=== WORK TASK ===
For this exercise, output every line of the data as it stands.

--- RECORDS SHOWN Enclosed Below ---

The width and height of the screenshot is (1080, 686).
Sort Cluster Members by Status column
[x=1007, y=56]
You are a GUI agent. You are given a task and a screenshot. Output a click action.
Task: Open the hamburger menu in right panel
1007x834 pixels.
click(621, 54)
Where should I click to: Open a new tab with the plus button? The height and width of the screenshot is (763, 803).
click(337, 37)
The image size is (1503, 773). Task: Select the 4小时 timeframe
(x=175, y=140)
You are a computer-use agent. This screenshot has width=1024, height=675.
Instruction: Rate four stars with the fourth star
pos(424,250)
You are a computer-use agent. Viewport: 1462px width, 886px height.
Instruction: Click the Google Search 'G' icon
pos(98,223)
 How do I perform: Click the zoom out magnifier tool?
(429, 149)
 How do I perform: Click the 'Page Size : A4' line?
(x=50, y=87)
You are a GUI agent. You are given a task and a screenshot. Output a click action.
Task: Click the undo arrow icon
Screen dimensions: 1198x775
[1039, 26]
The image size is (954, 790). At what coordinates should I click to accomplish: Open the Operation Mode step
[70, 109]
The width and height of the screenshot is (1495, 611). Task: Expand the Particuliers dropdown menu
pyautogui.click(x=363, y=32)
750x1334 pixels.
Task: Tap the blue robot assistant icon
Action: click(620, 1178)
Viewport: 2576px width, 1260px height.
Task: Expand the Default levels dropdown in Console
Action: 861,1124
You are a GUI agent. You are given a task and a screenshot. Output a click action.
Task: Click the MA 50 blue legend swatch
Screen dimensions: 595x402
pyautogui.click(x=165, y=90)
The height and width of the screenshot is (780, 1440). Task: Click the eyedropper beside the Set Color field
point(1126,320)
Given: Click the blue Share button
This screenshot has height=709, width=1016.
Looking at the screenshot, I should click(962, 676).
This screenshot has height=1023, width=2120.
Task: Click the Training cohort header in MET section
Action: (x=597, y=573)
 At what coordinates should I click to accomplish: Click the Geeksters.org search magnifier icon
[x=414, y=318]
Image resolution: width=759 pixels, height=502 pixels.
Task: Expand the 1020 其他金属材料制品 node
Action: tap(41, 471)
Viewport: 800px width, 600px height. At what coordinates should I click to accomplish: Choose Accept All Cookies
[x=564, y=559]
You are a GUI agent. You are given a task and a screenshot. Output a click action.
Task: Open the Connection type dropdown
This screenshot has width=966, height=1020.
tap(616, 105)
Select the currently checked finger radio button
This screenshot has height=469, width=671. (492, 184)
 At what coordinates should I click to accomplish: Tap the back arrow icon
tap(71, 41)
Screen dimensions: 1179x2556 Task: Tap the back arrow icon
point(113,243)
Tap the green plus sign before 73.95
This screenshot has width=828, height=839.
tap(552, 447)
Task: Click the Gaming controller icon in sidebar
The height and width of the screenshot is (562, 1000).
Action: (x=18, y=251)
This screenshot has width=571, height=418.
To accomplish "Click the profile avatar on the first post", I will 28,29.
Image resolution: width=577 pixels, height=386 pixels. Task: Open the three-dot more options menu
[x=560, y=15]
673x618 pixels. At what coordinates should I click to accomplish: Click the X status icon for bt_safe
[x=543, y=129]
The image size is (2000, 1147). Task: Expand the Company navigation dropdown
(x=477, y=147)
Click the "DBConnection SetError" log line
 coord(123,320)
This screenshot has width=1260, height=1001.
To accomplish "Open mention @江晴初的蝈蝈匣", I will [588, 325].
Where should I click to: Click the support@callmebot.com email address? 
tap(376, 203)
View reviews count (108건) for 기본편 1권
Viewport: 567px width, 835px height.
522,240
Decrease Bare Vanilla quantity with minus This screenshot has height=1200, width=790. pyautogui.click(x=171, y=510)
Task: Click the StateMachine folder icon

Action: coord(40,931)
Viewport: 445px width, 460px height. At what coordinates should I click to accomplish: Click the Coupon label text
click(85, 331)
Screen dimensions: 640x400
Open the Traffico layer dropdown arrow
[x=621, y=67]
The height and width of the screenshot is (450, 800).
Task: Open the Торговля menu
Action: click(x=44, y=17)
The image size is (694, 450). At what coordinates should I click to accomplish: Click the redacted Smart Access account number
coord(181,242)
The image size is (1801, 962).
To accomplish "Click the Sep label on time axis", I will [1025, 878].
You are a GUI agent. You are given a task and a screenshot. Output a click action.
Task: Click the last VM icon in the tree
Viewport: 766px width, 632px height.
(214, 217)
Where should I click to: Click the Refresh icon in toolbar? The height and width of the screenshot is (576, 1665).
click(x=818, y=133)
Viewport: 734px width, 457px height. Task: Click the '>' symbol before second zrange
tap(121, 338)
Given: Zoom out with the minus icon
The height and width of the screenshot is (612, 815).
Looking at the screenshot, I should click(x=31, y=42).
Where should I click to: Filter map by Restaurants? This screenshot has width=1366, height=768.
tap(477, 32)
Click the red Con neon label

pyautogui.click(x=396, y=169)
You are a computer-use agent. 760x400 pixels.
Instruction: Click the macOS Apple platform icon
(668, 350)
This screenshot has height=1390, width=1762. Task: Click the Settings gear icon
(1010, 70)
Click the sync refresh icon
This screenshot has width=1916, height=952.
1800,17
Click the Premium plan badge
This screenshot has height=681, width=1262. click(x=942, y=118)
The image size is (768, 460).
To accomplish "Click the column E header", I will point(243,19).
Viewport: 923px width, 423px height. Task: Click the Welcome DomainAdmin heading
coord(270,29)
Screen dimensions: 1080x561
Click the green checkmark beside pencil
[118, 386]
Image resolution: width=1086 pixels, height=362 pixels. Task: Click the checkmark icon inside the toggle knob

--- End of Enclosed RECORDS SHOWN ---

=== SOLUTION ===
The width and height of the screenshot is (1080, 686).
Sort Cluster Members by Status column
[x=1007, y=56]
You are a GUI agent. You are given a task and a screenshot. Output a click action.
Task: Open the hamburger menu in right panel
1007x834 pixels.
click(621, 54)
Where should I click to: Open a new tab with the plus button? The height and width of the screenshot is (763, 803).
click(337, 37)
The image size is (1503, 773). Task: Select the 4小时 timeframe
(x=175, y=140)
You are a computer-use agent. This screenshot has width=1024, height=675.
Instruction: Rate four stars with the fourth star
pos(424,250)
You are a computer-use agent. Viewport: 1462px width, 886px height.
Instruction: Click the Google Search 'G' icon
pos(98,223)
 How do I perform: Click the zoom out magnifier tool?
(429, 149)
 How do I perform: Click the 'Page Size : A4' line?
(x=50, y=87)
You are a GUI agent. You are given a task and a screenshot. Output a click action.
Task: Click the undo arrow icon
Screen dimensions: 1198x775
[1039, 26]
The image size is (954, 790). At what coordinates should I click to accomplish: Open the Operation Mode step
[70, 109]
The width and height of the screenshot is (1495, 611). Task: Expand the Particuliers dropdown menu
pyautogui.click(x=363, y=32)
750x1334 pixels.
Task: Tap the blue robot assistant icon
Action: click(620, 1178)
Viewport: 2576px width, 1260px height.
Task: Expand the Default levels dropdown in Console
Action: 861,1124
You are a GUI agent. You are given a task and a screenshot. Output a click action.
Task: Click the MA 50 blue legend swatch
Screen dimensions: 595x402
pyautogui.click(x=165, y=90)
The height and width of the screenshot is (780, 1440). Task: Click the eyedropper beside the Set Color field
point(1126,320)
Given: Click the blue Share button
This screenshot has height=709, width=1016.
Looking at the screenshot, I should click(962, 676).
This screenshot has height=1023, width=2120.
Task: Click the Training cohort header in MET section
Action: (x=597, y=573)
 At what coordinates should I click to accomplish: Click the Geeksters.org search magnifier icon
[x=414, y=318]
Image resolution: width=759 pixels, height=502 pixels.
Task: Expand the 1020 其他金属材料制品 node
Action: tap(41, 471)
Viewport: 800px width, 600px height. At what coordinates should I click to accomplish: Choose Accept All Cookies
[x=564, y=559]
You are a GUI agent. You are given a task and a screenshot. Output a click action.
Task: Open the Connection type dropdown
This screenshot has width=966, height=1020.
tap(616, 105)
Select the currently checked finger radio button
This screenshot has height=469, width=671. (492, 184)
 At what coordinates should I click to accomplish: Tap the back arrow icon
tap(71, 41)
Screen dimensions: 1179x2556 Task: Tap the back arrow icon
point(113,243)
Tap the green plus sign before 73.95
This screenshot has width=828, height=839.
tap(552, 447)
Task: Click the Gaming controller icon in sidebar
The height and width of the screenshot is (562, 1000).
Action: (x=18, y=251)
This screenshot has width=571, height=418.
To accomplish "Click the profile avatar on the first post", I will 28,29.
Image resolution: width=577 pixels, height=386 pixels. Task: Open the three-dot more options menu
[x=560, y=15]
673x618 pixels. At what coordinates should I click to accomplish: Click the X status icon for bt_safe
[x=543, y=129]
The image size is (2000, 1147). Task: Expand the Company navigation dropdown
(x=477, y=147)
Click the "DBConnection SetError" log line
 coord(123,320)
This screenshot has width=1260, height=1001.
To accomplish "Open mention @江晴初的蝈蝈匣", I will [588, 325].
Where should I click to: Click the support@callmebot.com email address? 
tap(376, 203)
View reviews count (108건) for 기본편 1권
Viewport: 567px width, 835px height.
522,240
Decrease Bare Vanilla quantity with minus This screenshot has height=1200, width=790. pyautogui.click(x=171, y=510)
Task: Click the StateMachine folder icon

Action: coord(40,931)
Viewport: 445px width, 460px height. At what coordinates should I click to accomplish: Click the Coupon label text
click(85, 331)
Screen dimensions: 640x400
Open the Traffico layer dropdown arrow
[x=621, y=67]
The height and width of the screenshot is (450, 800).
Task: Open the Торговля menu
Action: click(x=44, y=17)
The image size is (694, 450). At what coordinates should I click to accomplish: Click the redacted Smart Access account number
coord(181,242)
The image size is (1801, 962).
To accomplish "Click the Sep label on time axis", I will [1025, 878].
You are a GUI agent. You are given a task and a screenshot. Output a click action.
Task: Click the last VM icon in the tree
Viewport: 766px width, 632px height.
(214, 217)
Where should I click to: Click the Refresh icon in toolbar? The height and width of the screenshot is (576, 1665).
click(x=818, y=133)
Viewport: 734px width, 457px height. Task: Click the '>' symbol before second zrange
tap(121, 338)
Given: Zoom out with the minus icon
The height and width of the screenshot is (612, 815).
Looking at the screenshot, I should click(x=31, y=42).
Where should I click to: Filter map by Restaurants? This screenshot has width=1366, height=768.
tap(477, 32)
Click the red Con neon label

pyautogui.click(x=396, y=169)
You are a computer-use agent. 760x400 pixels.
Instruction: Click the macOS Apple platform icon
(668, 350)
This screenshot has height=1390, width=1762. Task: Click the Settings gear icon
(1010, 70)
Click the sync refresh icon
This screenshot has width=1916, height=952.
1800,17
Click the Premium plan badge
This screenshot has height=681, width=1262. click(x=942, y=118)
The image size is (768, 460).
To accomplish "Click the column E header", I will point(243,19).
Viewport: 923px width, 423px height. Task: Click the Welcome DomainAdmin heading
coord(270,29)
Screen dimensions: 1080x561
Click the green checkmark beside pencil
[118, 386]
Image resolution: width=1086 pixels, height=362 pixels. Task: Click the checkmark icon inside the toggle knob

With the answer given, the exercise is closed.